| Exercise aim |
Copy each line below that includes "computer".

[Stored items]
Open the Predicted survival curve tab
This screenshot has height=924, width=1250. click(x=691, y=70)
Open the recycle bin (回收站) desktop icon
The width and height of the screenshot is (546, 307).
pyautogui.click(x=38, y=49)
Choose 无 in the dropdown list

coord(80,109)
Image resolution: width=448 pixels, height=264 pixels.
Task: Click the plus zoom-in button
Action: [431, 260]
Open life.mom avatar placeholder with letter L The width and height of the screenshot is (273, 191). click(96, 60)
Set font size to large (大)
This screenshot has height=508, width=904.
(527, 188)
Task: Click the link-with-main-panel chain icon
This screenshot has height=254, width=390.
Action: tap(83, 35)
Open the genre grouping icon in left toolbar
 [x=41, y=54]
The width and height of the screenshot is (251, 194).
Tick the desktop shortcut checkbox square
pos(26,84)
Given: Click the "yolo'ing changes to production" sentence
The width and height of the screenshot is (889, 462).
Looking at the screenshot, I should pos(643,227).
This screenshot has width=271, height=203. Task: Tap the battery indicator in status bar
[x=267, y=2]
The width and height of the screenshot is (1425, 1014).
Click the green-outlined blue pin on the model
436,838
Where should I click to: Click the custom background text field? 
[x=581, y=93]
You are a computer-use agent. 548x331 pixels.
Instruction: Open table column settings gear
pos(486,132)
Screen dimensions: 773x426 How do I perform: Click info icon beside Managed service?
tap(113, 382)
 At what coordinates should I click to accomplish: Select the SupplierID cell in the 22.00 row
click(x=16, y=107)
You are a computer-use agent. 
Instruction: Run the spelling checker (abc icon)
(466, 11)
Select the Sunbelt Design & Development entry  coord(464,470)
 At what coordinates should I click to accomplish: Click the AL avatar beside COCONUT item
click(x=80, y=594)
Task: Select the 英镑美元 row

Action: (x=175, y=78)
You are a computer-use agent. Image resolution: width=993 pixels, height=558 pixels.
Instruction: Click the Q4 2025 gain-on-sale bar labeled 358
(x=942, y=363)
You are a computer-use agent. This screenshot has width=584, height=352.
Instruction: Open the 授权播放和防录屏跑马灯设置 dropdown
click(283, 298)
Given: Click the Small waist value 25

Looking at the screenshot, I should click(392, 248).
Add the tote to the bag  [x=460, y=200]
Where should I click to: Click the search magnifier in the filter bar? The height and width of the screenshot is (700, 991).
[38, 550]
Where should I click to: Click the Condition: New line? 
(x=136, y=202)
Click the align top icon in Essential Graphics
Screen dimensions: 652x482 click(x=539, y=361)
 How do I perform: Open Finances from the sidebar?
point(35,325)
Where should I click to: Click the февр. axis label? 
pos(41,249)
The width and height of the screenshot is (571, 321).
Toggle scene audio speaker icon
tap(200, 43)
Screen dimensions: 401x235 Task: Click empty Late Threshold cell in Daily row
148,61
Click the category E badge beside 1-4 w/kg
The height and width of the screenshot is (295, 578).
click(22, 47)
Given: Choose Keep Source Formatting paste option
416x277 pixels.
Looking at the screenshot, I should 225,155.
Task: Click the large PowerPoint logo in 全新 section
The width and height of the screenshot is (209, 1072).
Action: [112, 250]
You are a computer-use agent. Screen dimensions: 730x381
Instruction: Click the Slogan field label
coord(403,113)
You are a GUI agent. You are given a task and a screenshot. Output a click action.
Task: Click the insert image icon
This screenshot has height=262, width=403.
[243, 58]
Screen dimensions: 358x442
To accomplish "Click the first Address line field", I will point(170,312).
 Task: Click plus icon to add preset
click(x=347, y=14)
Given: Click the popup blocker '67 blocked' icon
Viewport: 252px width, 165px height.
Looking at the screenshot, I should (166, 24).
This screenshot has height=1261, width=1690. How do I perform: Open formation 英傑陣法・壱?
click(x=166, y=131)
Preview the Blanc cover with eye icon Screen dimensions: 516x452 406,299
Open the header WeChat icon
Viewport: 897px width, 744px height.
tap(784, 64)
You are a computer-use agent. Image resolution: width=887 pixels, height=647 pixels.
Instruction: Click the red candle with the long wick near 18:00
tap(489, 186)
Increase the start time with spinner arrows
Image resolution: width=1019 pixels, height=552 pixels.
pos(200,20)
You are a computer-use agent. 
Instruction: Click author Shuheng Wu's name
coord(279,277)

| Answer to the problem |
You are a computer-use agent. 548x331 pixels.
You are a computer-use agent. 
You are a computer-use agent. Image resolution: width=993 pixels, height=558 pixels.
You are a computer-use agent. This screenshot has width=584, height=352.
You are a computer-use agent. Screen dimensions: 730x381
You are a computer-use agent. Image resolution: width=887 pixels, height=647 pixels.
You are a computer-use agent. 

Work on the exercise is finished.